| WHAT IS NEEDED |
Update the stretch from the line containing "is (900, 805)." through the line containing "pyautogui.click(x=479, y=29)" by changing "screenshot" to "screen capture", keeping everything else the same.

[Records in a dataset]

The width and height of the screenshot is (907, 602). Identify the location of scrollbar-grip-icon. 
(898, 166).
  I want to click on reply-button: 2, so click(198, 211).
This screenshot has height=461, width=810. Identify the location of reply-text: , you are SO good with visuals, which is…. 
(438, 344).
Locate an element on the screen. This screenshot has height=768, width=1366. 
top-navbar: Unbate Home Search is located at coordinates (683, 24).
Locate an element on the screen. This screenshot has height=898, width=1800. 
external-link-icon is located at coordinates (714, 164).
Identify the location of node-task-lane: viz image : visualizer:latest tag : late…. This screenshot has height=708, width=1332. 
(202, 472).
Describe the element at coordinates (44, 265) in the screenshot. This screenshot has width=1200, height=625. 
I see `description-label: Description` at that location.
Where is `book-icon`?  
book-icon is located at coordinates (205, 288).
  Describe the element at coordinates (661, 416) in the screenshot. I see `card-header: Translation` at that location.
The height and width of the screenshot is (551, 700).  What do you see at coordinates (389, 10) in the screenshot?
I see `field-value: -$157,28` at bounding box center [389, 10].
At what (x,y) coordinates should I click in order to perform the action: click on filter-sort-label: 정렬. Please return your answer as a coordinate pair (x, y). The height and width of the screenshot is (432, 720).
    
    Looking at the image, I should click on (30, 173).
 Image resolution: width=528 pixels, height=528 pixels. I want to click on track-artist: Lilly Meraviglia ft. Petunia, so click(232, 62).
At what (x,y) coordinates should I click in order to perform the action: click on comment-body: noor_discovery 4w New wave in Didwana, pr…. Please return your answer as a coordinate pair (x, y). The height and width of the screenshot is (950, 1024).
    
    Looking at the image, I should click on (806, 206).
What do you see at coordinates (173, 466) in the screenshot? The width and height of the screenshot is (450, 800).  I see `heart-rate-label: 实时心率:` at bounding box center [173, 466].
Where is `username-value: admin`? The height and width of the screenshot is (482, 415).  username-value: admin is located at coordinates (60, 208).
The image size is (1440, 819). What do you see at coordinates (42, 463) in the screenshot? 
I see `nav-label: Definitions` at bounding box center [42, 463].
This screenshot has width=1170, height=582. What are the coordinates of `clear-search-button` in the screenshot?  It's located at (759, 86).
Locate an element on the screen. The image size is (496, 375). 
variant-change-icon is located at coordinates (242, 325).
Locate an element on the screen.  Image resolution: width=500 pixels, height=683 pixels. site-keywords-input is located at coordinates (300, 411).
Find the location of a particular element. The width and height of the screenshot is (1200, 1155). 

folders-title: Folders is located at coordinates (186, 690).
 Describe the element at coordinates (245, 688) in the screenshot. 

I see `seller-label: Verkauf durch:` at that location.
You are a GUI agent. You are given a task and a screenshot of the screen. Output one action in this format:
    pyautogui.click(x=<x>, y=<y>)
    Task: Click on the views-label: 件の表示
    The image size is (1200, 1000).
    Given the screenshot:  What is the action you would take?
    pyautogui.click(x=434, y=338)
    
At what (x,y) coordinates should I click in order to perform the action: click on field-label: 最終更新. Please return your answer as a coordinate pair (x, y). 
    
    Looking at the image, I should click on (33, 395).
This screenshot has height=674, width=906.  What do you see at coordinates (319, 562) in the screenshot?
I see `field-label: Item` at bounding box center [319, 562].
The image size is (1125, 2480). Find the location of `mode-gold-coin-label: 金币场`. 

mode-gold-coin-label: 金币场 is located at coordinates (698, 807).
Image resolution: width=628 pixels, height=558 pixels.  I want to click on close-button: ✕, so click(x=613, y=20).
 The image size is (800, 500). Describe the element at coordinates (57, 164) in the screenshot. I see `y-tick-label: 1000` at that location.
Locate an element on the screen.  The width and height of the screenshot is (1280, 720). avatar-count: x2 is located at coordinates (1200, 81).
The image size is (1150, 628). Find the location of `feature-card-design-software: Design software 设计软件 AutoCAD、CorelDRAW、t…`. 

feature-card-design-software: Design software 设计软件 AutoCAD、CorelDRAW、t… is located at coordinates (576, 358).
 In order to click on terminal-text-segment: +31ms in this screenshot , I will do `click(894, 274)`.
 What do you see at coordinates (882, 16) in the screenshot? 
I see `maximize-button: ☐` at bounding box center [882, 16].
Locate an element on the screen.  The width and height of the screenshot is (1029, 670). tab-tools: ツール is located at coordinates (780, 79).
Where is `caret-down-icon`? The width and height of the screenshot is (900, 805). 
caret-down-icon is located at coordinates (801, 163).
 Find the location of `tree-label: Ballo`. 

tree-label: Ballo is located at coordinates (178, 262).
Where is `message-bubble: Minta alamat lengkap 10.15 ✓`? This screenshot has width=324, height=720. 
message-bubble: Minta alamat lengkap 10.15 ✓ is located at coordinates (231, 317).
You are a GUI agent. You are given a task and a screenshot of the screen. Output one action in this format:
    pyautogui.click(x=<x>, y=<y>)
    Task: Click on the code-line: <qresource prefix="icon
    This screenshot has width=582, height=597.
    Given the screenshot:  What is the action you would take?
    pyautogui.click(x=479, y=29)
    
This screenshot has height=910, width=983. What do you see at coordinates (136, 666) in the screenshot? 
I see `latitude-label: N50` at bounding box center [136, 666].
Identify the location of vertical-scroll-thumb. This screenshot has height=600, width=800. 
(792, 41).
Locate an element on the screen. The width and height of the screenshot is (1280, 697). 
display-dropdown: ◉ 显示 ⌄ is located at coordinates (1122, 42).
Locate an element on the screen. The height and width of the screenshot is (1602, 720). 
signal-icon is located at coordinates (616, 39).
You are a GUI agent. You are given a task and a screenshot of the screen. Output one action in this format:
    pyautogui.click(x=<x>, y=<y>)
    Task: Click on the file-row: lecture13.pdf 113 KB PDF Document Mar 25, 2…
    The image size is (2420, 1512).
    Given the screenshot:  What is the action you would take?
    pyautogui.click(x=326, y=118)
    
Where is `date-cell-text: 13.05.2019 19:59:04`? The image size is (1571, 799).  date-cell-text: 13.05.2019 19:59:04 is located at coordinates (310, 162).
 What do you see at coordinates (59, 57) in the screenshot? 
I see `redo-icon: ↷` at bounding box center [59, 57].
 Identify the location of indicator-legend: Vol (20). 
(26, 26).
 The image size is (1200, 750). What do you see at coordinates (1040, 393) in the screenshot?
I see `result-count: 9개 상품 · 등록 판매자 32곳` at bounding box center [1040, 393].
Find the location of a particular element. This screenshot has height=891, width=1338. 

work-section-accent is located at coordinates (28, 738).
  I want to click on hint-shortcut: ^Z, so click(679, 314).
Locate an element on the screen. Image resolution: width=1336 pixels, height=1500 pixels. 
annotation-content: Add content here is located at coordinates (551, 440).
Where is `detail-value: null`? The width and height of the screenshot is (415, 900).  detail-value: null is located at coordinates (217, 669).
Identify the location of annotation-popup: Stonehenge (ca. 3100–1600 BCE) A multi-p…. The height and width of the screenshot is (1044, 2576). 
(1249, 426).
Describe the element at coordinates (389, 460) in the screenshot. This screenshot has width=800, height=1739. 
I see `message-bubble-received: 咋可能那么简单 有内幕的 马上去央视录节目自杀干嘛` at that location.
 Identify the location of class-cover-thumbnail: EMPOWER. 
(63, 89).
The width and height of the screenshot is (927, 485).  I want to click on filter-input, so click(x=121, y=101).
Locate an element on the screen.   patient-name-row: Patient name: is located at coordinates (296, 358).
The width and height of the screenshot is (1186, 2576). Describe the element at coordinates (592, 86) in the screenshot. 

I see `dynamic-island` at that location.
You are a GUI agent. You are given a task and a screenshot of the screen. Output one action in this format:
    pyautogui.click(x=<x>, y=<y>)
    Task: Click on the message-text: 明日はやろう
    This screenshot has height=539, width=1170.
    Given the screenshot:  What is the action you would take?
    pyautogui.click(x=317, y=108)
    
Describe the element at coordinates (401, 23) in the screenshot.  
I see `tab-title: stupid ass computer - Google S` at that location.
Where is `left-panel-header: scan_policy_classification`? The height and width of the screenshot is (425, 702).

| SOLUTION TO THE EXERCISE |
Where is `caret-down-icon`? The width and height of the screen capture is (900, 805). 
caret-down-icon is located at coordinates (801, 163).
 Find the location of `tree-label: Ballo`. 

tree-label: Ballo is located at coordinates (178, 262).
Where is `message-bubble: Minta alamat lengkap 10.15 ✓`? This screen capture has width=324, height=720. 
message-bubble: Minta alamat lengkap 10.15 ✓ is located at coordinates (231, 317).
You are a GUI agent. You are given a task and a screen capture of the screen. Output one action in this format:
    pyautogui.click(x=<x>, y=<y>)
    Task: Click on the code-line: <qresource prefix="icon
    This screen capture has width=582, height=597.
    Given the screen capture:  What is the action you would take?
    pyautogui.click(x=479, y=29)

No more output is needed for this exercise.